New England Fisheries

The Codfather Sentenced – Fish Fraud Will Not Be Tolerated in New England

Fishing boats in New Bedford, MA.

On Monday, September 25, a federal court sentenced New England fishing magnate Carlos Rafael – “the Codfather”– to 46 months incarceration, a $200,000 fine, and three years’ probation, during which time he is barred from the fishing industry. The sentencing sends a strong message that systemic abuse of our fishery resources and management system will not be tolerated.

His story seems like one from a movie script, and is compared – even in jest – to “the Godfather” for good reason. The Codfather is the largest player in New England’s groundfish industry, seemingly unaffected by tight regulations as other fishing businesses collapsed around him. But when Rafael announced plans to sell his business, it piqued the government’s interest. Undercover agents posing as Russian buyers discovered years of illegal activity leading to Rafael’s arrest in early 2016. Ultimately, Carlos Rafael pleaded guilty to 28 criminal counts including conspiracy, misreporting fish to the federal government, tax evasion, and cash smuggling – amounting to the largest case of admitted criminal fishing behavior in U.S. history.

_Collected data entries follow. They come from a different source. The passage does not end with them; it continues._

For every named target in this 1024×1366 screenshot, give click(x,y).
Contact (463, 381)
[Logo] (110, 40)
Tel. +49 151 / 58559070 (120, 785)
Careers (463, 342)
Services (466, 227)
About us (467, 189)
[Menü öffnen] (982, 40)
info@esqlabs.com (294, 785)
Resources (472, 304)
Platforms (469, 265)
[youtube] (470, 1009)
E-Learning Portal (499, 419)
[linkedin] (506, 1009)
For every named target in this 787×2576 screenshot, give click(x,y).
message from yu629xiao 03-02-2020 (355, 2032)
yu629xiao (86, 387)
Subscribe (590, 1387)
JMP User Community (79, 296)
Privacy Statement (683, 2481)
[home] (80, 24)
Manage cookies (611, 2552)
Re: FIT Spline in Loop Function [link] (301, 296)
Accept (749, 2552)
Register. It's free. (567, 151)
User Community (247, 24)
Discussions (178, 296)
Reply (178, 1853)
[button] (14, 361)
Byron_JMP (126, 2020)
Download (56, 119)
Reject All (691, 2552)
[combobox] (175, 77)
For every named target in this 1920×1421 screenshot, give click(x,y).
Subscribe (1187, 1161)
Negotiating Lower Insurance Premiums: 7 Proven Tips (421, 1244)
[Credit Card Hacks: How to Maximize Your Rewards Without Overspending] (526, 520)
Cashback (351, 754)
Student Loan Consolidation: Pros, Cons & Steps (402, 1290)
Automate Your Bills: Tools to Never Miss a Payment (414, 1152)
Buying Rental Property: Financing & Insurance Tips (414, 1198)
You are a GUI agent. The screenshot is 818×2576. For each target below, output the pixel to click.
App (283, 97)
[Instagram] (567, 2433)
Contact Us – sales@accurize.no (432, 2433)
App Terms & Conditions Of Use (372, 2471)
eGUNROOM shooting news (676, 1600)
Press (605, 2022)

Now, you can’t blame Rafael for singlehandedly orchestrating the collapse of New England’s groundfish fishery. But you do have to wonder what part he played, as well as how our management system could have allowed for crimes of this magnitude to occur. By chronically lying about the species he was catching – including overfished stocks such as cod – Rafael potentially skewed our understanding of groundfish populations in New England, setting back decades-long management efforts to end overfishing and rebuild stocks.

Additionally, one could argue that the laughably low levels of monitoring coverage in New England’s groundfish fishery (which topped out at 14 percent of sector trips last year) contributed to the success of Rafael’s scheme. We are still waiting for information from NOAA Fisheries about civil penalties they are pursuing against Rafael, but now, with Rafael paying for his crimes, it’s time to turn our focus toward the future.

Achieving Accountability

After months of silence, the New England Fishery Management Council finally took a positive step requesting that NOAA immediately enforce sector regulations to address Rafael’s violations. It’s encouraging to see the Council taking steps to mitigate the harms of Rafael’s actions, and now they should take steps to ensure that this doesn’t happen again.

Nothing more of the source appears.